Комкор давно привык обращаться с ним просто-запросто, а он не мог так. Единственное, что позволял себе, называть комкора по имени и отчеству.

— Ну-с, поделитесь со мной тревогами.

— У вас наверняка своих хватает, Николай Николаевич. Да и вряд ли вы приехали советоваться к нам. Что мы можем подсказать снизу?

— Какой колючий! А сам ведь знает преотлично: когда тебе худо, то и у ординарца станешь искать поддержки!

— Нас учили в академии решать оперативные задачи за противника…

— Помню, — живо отозвался Шкодунович, глядя прямо перед собой. — Ну и что?

— А мы пренебрегаем иной раз академическими уроками на том основании, что война многое перечеркнула из наших старых представлений. Но аксиомы остаются аксиомами. И нужно бы считаться с ними, тем паче в обороне. Мы как-то перестали думать за противника: все равно, мол, наша берет. Отсюда и такие неприятные сюрпризы, как последние контрудары немцев, которые сосредоточили именно здесь, на юге, самую мощную танковую группировку.

— Вы полагаете?

— Я уверен в этом. К тому же, нас не балуют резервами. Всегда и все — там, в центре, хотя центр тяжести войны, быть может, переместился давно на юг. И теперь, когда войска других фронтов успешно продвигаются на запад, к Одеру, мы здесь вынуждены отступать на восток, к Дунаю. Конечно, в конце концов все это сбалансируется, но, к сожалению, нам придется туго в ближайшие недели. Противник, нащупав слабину, ни за что не оставит в покое Третий Украинский.
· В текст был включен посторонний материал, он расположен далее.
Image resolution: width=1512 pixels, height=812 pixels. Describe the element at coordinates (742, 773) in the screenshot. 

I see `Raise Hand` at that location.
— А не сгущаете ли вы краски, дорогой товарищ?

— Я очень хотел бы ошибиться в данном случае. Жаль, что Толбухину опять достанется. Говорят, не родись хорош-пригож, а родись счастливый.
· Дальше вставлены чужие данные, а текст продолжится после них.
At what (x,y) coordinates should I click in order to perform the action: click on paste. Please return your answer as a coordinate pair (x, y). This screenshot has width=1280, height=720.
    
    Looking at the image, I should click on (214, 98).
— Кстати, вы были когда-нибудь знакомы с Толбухиным?

— Был.

— Что же вы молчали до сих пор?

— Видите ли, время одних людей сближает, других — разъединяет. Мы когда-то учились на одном факультете, в академии, только на разных курсах. Федор Иванович уже заканчивал, я начинал. Потом обстоятельства сложились так, что он потерял меня из виду.

— Почему сами не напомнили о себе?

— Прошли годы, мы уже занимали совершенно разное положение в армии, и всякое напоминание о себе могло быть расценено неверно.

— Плохо вы знаете его.

— Нет, я хорошо знаю Федора Ивановича Толбухина как человека редкой скромности, потому-то мне и не хотелось выставлять напоказ наше прошлое знакомство. Мало ли что могут подумать другие.

— Одним словом, вы поступились дружбой ради обывателей?

— Может быть. Но, во всяком случае, я сохранил глубокое уважение к нему. Когда весной сорок второго года до меня дошел слух, что он отстранен от должности начальника штаба Крымского фронта, я долго переживал его беду как свою собственную.